**GOAL OF THE EXERCISE**
All of the entries below need to be repeated exactly.

Stored records:
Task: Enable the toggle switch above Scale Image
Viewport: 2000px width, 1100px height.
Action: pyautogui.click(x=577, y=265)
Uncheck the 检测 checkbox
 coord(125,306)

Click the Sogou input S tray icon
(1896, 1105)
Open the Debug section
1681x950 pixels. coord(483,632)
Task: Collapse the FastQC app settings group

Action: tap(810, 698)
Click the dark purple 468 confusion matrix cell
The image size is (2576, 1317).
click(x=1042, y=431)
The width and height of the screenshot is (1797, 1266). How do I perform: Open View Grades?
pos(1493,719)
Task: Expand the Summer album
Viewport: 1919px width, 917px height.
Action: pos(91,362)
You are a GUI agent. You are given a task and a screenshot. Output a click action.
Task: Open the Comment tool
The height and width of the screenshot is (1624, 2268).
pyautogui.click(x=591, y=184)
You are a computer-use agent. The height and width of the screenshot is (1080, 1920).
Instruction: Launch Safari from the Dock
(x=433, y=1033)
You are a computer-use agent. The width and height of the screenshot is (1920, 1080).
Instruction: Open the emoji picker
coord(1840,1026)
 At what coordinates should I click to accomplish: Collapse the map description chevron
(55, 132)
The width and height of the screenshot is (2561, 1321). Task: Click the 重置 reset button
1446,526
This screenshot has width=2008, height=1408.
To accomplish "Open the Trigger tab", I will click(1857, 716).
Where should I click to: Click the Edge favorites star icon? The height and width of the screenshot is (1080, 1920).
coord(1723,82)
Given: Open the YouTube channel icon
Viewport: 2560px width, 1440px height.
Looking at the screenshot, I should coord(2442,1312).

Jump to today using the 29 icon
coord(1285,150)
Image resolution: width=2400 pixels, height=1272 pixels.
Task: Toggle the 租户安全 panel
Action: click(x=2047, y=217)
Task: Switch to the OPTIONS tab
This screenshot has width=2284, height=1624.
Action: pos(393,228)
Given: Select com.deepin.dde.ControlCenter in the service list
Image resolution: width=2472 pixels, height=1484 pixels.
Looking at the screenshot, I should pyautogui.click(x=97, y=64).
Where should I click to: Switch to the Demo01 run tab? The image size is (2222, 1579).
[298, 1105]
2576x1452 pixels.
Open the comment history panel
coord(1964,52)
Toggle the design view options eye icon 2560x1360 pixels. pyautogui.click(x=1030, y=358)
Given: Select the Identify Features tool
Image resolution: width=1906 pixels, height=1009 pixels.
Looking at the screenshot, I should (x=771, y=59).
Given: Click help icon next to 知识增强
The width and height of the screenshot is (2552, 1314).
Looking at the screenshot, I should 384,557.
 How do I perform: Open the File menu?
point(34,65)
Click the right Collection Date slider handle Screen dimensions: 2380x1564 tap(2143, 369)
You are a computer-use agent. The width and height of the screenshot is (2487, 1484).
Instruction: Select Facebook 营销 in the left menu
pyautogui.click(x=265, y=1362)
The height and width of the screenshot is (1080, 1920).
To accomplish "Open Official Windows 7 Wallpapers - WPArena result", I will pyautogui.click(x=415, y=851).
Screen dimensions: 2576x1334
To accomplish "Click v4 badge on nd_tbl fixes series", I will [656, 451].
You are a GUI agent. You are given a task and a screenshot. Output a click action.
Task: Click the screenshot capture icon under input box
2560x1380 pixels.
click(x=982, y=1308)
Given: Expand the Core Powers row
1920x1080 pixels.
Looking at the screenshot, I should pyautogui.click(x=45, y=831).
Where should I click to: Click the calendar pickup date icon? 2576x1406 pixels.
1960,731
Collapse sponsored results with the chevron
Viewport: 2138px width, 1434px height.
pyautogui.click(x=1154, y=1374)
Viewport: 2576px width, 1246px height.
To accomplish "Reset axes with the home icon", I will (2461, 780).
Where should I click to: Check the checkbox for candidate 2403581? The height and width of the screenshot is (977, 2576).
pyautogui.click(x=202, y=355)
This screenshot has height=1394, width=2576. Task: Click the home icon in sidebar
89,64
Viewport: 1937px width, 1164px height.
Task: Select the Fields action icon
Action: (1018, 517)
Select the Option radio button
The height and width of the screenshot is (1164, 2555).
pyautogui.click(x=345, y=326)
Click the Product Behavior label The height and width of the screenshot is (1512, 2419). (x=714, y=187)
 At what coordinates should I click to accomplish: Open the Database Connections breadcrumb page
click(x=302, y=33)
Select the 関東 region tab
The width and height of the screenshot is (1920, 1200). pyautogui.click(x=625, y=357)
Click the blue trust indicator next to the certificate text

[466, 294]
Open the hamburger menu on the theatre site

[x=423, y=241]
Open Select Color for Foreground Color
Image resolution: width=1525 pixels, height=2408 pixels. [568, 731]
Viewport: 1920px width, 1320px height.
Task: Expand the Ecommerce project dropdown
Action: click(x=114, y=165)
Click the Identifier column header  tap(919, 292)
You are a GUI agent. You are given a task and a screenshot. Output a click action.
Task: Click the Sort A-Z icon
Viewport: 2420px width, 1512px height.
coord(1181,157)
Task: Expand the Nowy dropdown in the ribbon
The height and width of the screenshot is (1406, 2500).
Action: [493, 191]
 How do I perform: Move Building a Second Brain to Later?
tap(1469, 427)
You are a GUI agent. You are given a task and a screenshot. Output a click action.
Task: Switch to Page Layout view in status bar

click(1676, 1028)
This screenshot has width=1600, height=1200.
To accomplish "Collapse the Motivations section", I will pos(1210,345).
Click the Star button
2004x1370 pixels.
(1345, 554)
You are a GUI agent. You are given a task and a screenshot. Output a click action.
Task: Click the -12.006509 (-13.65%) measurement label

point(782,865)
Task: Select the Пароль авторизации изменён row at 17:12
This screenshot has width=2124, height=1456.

**EXERCISE OUTPUT**
Task: Enable the toggle switch above Scale Image
Viewport: 2000px width, 1100px height.
Action: pyautogui.click(x=577, y=265)
Uncheck the 检测 checkbox
 coord(125,306)

Click the Sogou input S tray icon
(1896, 1105)
Open the Debug section
1681x950 pixels. coord(483,632)
Task: Collapse the FastQC app settings group

Action: tap(810, 698)
Click the dark purple 468 confusion matrix cell
The image size is (2576, 1317).
click(x=1042, y=431)
The width and height of the screenshot is (1797, 1266). How do I perform: Open View Grades?
pos(1493,719)
Task: Expand the Summer album
Viewport: 1919px width, 917px height.
Action: pos(91,362)
You are a GUI agent. You are given a task and a screenshot. Output a click action.
Task: Open the Comment tool
The height and width of the screenshot is (1624, 2268).
pyautogui.click(x=591, y=184)
You are a computer-use agent. The height and width of the screenshot is (1080, 1920).
Instruction: Launch Safari from the Dock
(x=433, y=1033)
You are a computer-use agent. The width and height of the screenshot is (1920, 1080).
Instruction: Open the emoji picker
coord(1840,1026)
 At what coordinates should I click to accomplish: Collapse the map description chevron
(55, 132)
The width and height of the screenshot is (2561, 1321). Task: Click the 重置 reset button
1446,526
This screenshot has width=2008, height=1408.
To accomplish "Open the Trigger tab", I will click(1857, 716).
Where should I click to: Click the Edge favorites star icon? The height and width of the screenshot is (1080, 1920).
coord(1723,82)
Given: Open the YouTube channel icon
Viewport: 2560px width, 1440px height.
Looking at the screenshot, I should coord(2442,1312).

Jump to today using the 29 icon
coord(1285,150)
Image resolution: width=2400 pixels, height=1272 pixels.
Task: Toggle the 租户安全 panel
Action: click(x=2047, y=217)
Task: Switch to the OPTIONS tab
This screenshot has width=2284, height=1624.
Action: pos(393,228)
Given: Select com.deepin.dde.ControlCenter in the service list
Image resolution: width=2472 pixels, height=1484 pixels.
Looking at the screenshot, I should pyautogui.click(x=97, y=64).
Where should I click to: Switch to the Demo01 run tab? The image size is (2222, 1579).
[298, 1105]
2576x1452 pixels.
Open the comment history panel
coord(1964,52)
Toggle the design view options eye icon 2560x1360 pixels. pyautogui.click(x=1030, y=358)
Given: Select the Identify Features tool
Image resolution: width=1906 pixels, height=1009 pixels.
Looking at the screenshot, I should (x=771, y=59).
Given: Click help icon next to 知识增强
The width and height of the screenshot is (2552, 1314).
Looking at the screenshot, I should 384,557.
 How do I perform: Open the File menu?
point(34,65)
Click the right Collection Date slider handle Screen dimensions: 2380x1564 tap(2143, 369)
You are a computer-use agent. The width and height of the screenshot is (2487, 1484).
Instruction: Select Facebook 营销 in the left menu
pyautogui.click(x=265, y=1362)
The height and width of the screenshot is (1080, 1920).
To accomplish "Open Official Windows 7 Wallpapers - WPArena result", I will pyautogui.click(x=415, y=851).
Screen dimensions: 2576x1334
To accomplish "Click v4 badge on nd_tbl fixes series", I will [656, 451].
You are a GUI agent. You are given a task and a screenshot. Output a click action.
Task: Click the screenshot capture icon under input box
2560x1380 pixels.
click(x=982, y=1308)
Given: Expand the Core Powers row
1920x1080 pixels.
Looking at the screenshot, I should pyautogui.click(x=45, y=831).
Where should I click to: Click the calendar pickup date icon? 2576x1406 pixels.
1960,731
Collapse sponsored results with the chevron
Viewport: 2138px width, 1434px height.
pyautogui.click(x=1154, y=1374)
Viewport: 2576px width, 1246px height.
To accomplish "Reset axes with the home icon", I will (2461, 780).
Where should I click to: Check the checkbox for candidate 2403581? The height and width of the screenshot is (977, 2576).
pyautogui.click(x=202, y=355)
This screenshot has height=1394, width=2576. Task: Click the home icon in sidebar
89,64
Viewport: 1937px width, 1164px height.
Task: Select the Fields action icon
Action: (1018, 517)
Select the Option radio button
The height and width of the screenshot is (1164, 2555).
pyautogui.click(x=345, y=326)
Click the Product Behavior label The height and width of the screenshot is (1512, 2419). (x=714, y=187)
 At what coordinates should I click to accomplish: Open the Database Connections breadcrumb page
click(x=302, y=33)
Select the 関東 region tab
The width and height of the screenshot is (1920, 1200). pyautogui.click(x=625, y=357)
Click the blue trust indicator next to the certificate text

[466, 294]
Open the hamburger menu on the theatre site

[x=423, y=241]
Open Select Color for Foreground Color
Image resolution: width=1525 pixels, height=2408 pixels. [568, 731]
Viewport: 1920px width, 1320px height.
Task: Expand the Ecommerce project dropdown
Action: click(x=114, y=165)
Click the Identifier column header  tap(919, 292)
You are a GUI agent. You are given a task and a screenshot. Output a click action.
Task: Click the Sort A-Z icon
Viewport: 2420px width, 1512px height.
coord(1181,157)
Task: Expand the Nowy dropdown in the ribbon
The height and width of the screenshot is (1406, 2500).
Action: [493, 191]
 How do I perform: Move Building a Second Brain to Later?
tap(1469, 427)
You are a GUI agent. You are given a task and a screenshot. Output a click action.
Task: Switch to Page Layout view in status bar

click(1676, 1028)
This screenshot has width=1600, height=1200.
To accomplish "Collapse the Motivations section", I will pos(1210,345).
Click the Star button
2004x1370 pixels.
(1345, 554)
You are a GUI agent. You are given a task and a screenshot. Output a click action.
Task: Click the -12.006509 (-13.65%) measurement label

point(782,865)
Task: Select the Пароль авторизации изменён row at 17:12
This screenshot has width=2124, height=1456.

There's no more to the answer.